Closing Protection Letters Offer Seller Protection

Closing Protection Letters are a special type of insurance which protects sellers at real estate closings.

Closing Protection Letters Protect Sellers Too

A Closing Protection Letter or “CPL” is synonymous with a mortgage real estate closing. Since a lender’s title insurance policy only insures the underlying mortgage instrument, a lender may be exposed during the period up to the point the lender’s title policy is issued. Costing around $40 and billed to the borrower, the CPL indemnifies the lender from the settlement agent’s fraud, error and negligence.

Some title insurers also offer CPLs to buyers and sellers. Seller coverage includes indemnification for actual loss of settlement funds incurred in connection with closing. However, as with any insurance product, conditions, exclusions and caps limit coverage. For example, the title insurer may limit claims to the extent the loss is a direct, proximate result of acts of theft of settlement funds or fraud by the issuing agent or closing attorney.

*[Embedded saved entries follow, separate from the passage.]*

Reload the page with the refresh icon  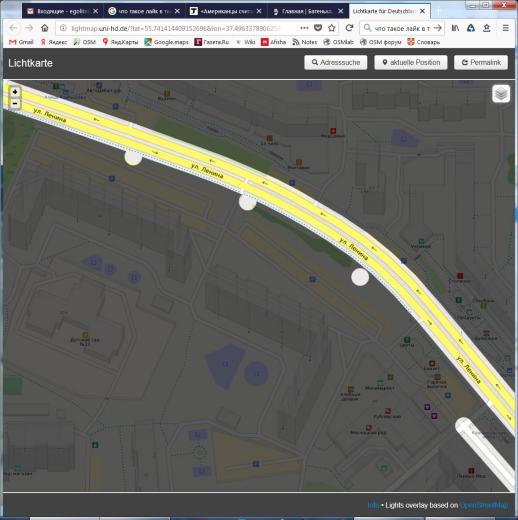coord(349,28)
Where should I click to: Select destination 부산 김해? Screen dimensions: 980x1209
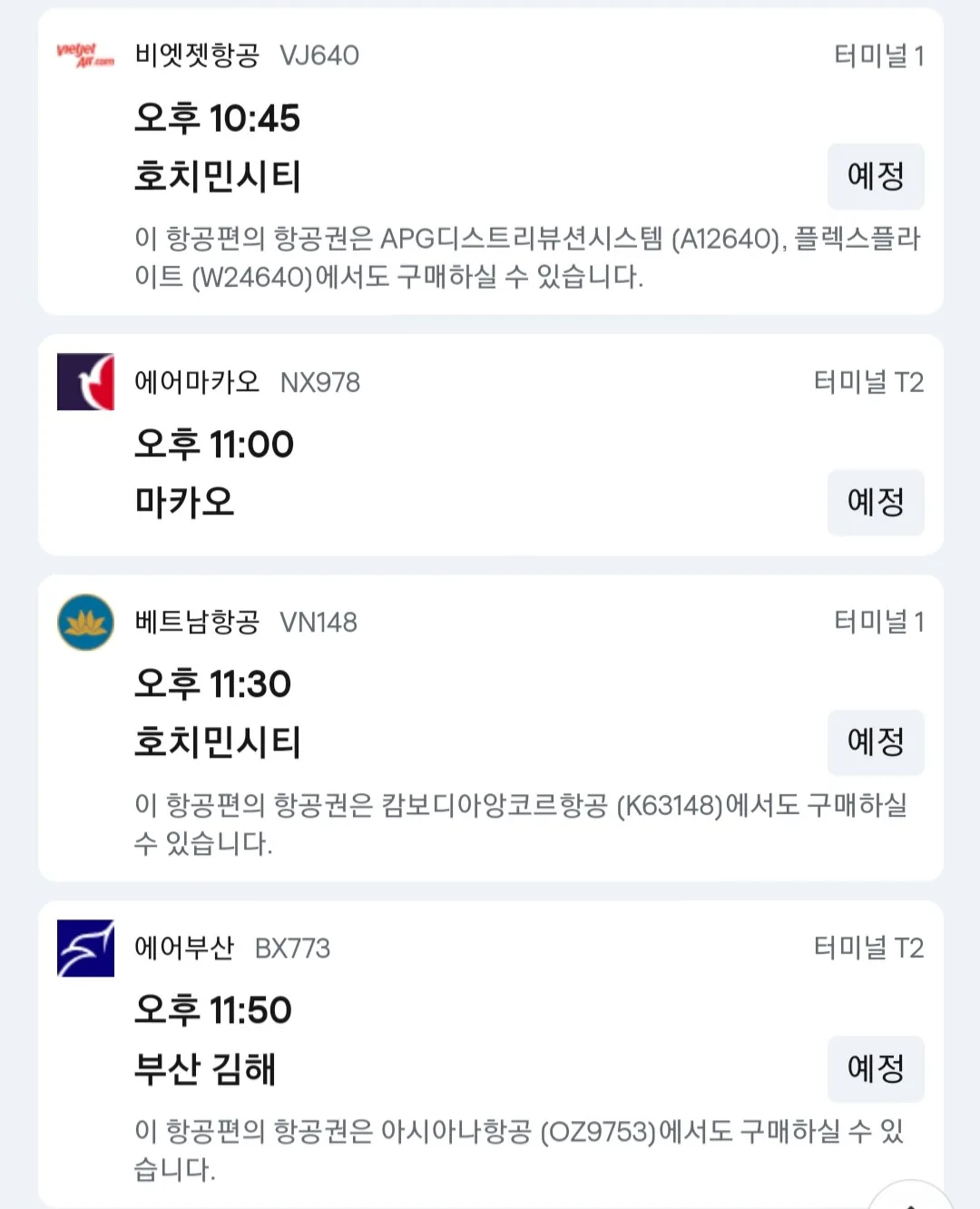(x=205, y=1068)
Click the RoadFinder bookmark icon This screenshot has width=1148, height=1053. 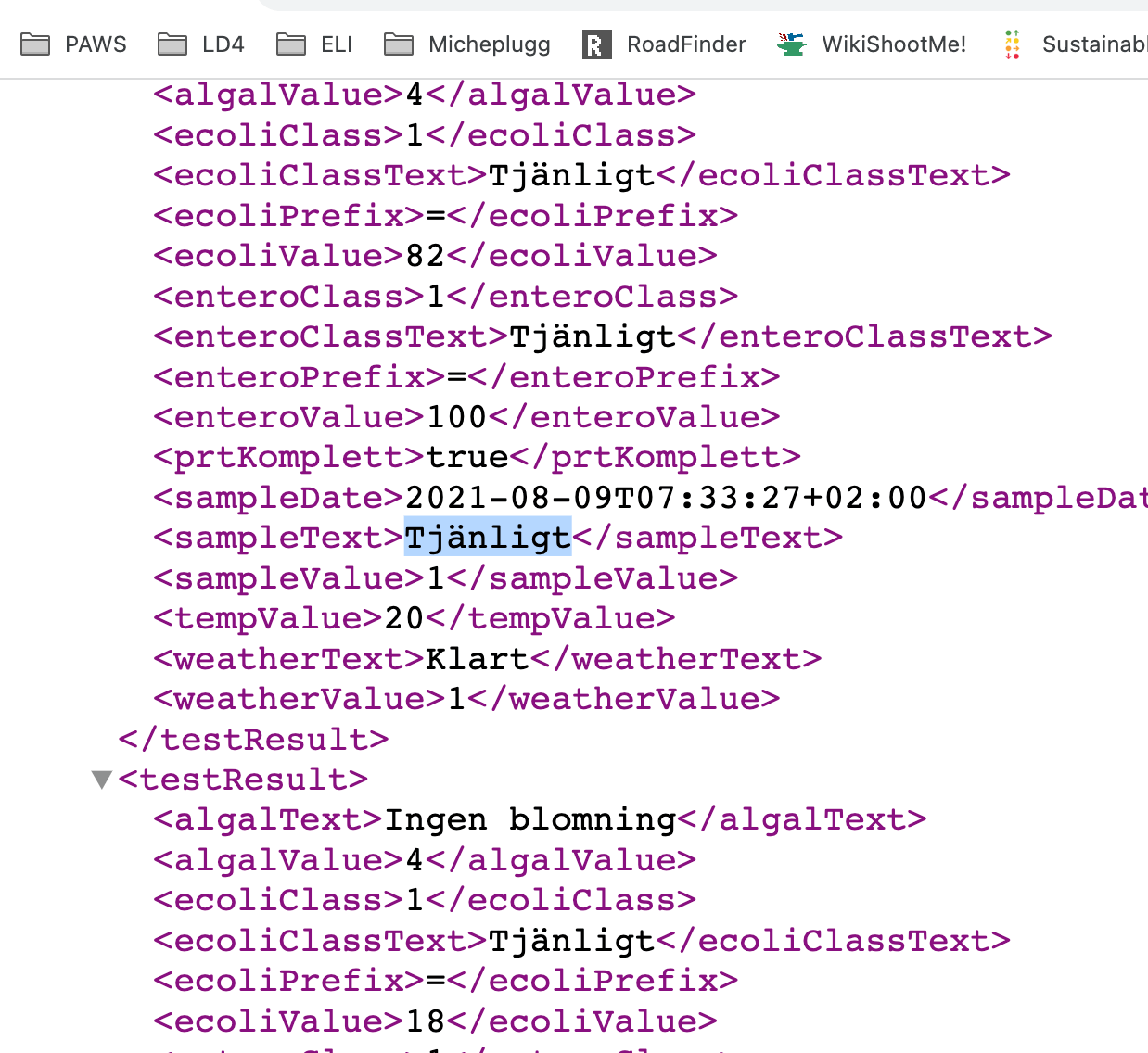pyautogui.click(x=595, y=44)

Obtaining a CPL may be advisable in situations where the designated settlement agent is under financial distress and the closing cannot be moved. This issue came up recently with the fairly public disclosure of a $30 million escrow fraud allegation involving a regional settlement company. If a seller wants CPL protection, it is important to:
  • Determine the title insurer insuring the closing;
  • Issue a written letter to the closing agent and insurer with specific payment instructions;
  • Receive the CPL prior to closing; and
  • Pay the CPL fee (or require the party who is requiring use of the particular settlement agent to pay).

Since financial irregularities with closing firms are not generally apparent to the public, a CPL can offer additional assurance that a seller will receive the proceeds of sale.